Coming back to the title of this post, that's still the song that sticks in my head when I think about how IP is starting to impact broadcasting - much the way it did for telecom in 2004. It also reminds me of an article I wrote for CNET News that year on that very topic, entitled "I Want My VoIP". Re-reading it now, I realize that the basic story line hasn't changed much - once people discover that this technology works, the demand will materialize, and the market will become real. I have no doubt Disney sees things the same way.
November 24, 2005
Google/U. of Waterloo Redux
Earlier this week, I posted about a private donation of $25 million of Google stock to the University of Waterloo.
Fellow IP blogger and Iotum CEO Alec Saunders has had a running dialog with me on this posting - first on-blog, then off-line. Alec raises many valid points about Microsoft's long history of generosity with Waterloo, and of course their much larger philanthropic efforts in several areas.
My intent was not to make MS look spendthrift - not at all. I was really just trying to draw attention to how easily and quickly Google has managed to get itself permanently attached to Waterloo, long a major feeder of top talent to MS. I think it says a lot about the momentum Google is bringing to so many facets of our digital world, and in such little time. Waterloo didn't have to accept this offering, so to me, it's a tacit message of endorsement for Google and the school's desire to associate its name with them so prominently.

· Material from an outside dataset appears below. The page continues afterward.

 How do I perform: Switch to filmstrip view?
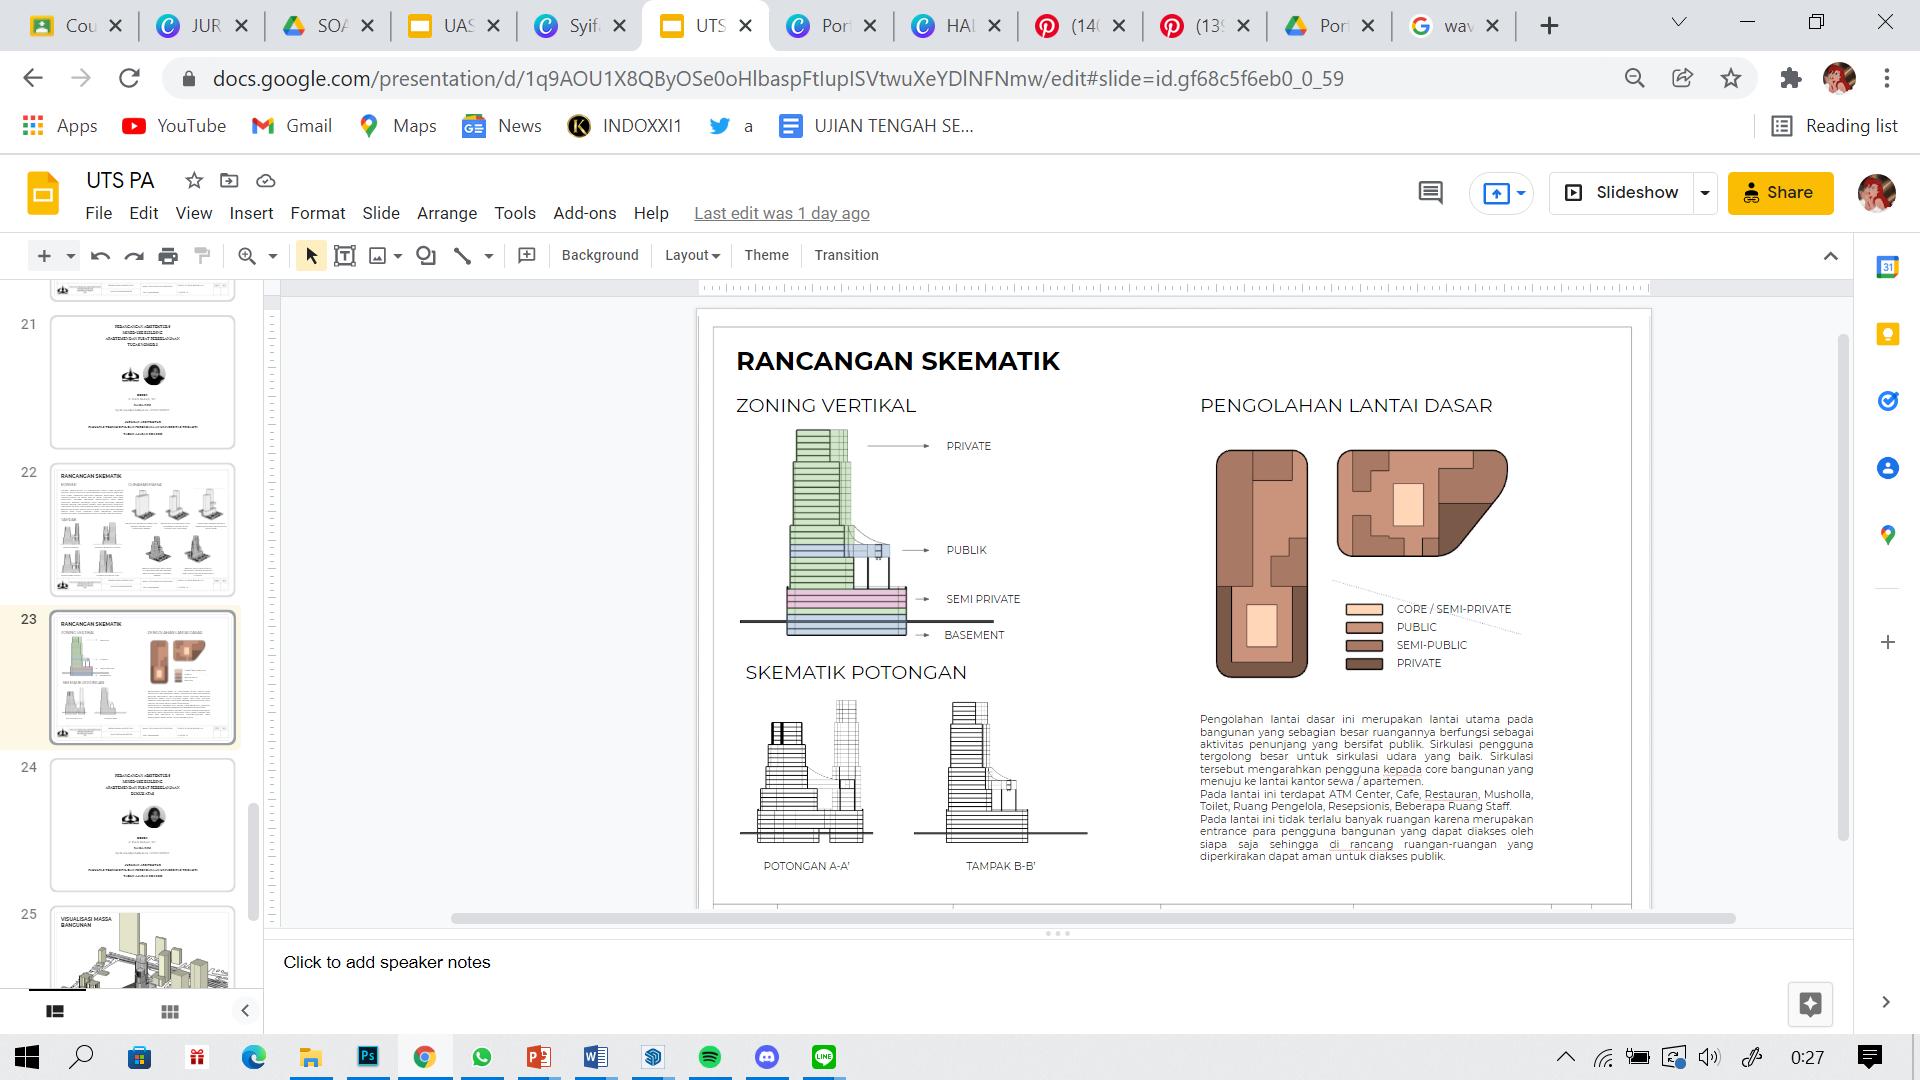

I actually had no intention to revisit this topic on my blog - until I read today's Globe & Mail. They run WSJ pieces, and today's was about Google's recent hiring trends. Unfortunately, I don't have a link to the article, but if you're interested in what I'm talking about, it's a great read. The title is "Google's growth helps ignite hiring frenzy", written by Pui-Wing Tam and Kevin Delaney.
Basically, the story focuses on the lengths Google is going in the pursuit of the top talent - wherever it exists. Kind of a perverse application of their own search engine, come to think of it. For example, one of their recruiters was assigned the task of "tracking down all women from the top 50 universities world-wide who had graduated after 1980 with PhDs or Masters degrees in physics, math or computer science". Wow.

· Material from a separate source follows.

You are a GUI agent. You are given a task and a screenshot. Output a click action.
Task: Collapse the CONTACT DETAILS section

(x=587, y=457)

The story goes on to talk about how this impacts the Microsofts and Yahoos of the world, and the pressures they face to keep up - not just to recruit new talent, but to retain their own top people from going - to Google. Dog-eat-dog at its most primal - very Pac Man, huh?
And of course, the parallels with the 1999 tech bubble are scary, especially with the MLB-type salaries and stock options been waved about. But that's another topic....
If you ask me, this article is highly relevant (another clever pun, right Alec?) to my earlier posting on Waterloo, and that's why I'm writing about it now. Google is clearly on a mission, and I stand by my earlier conclusion - I think Google is out-doing MS in the hunt for global dominance!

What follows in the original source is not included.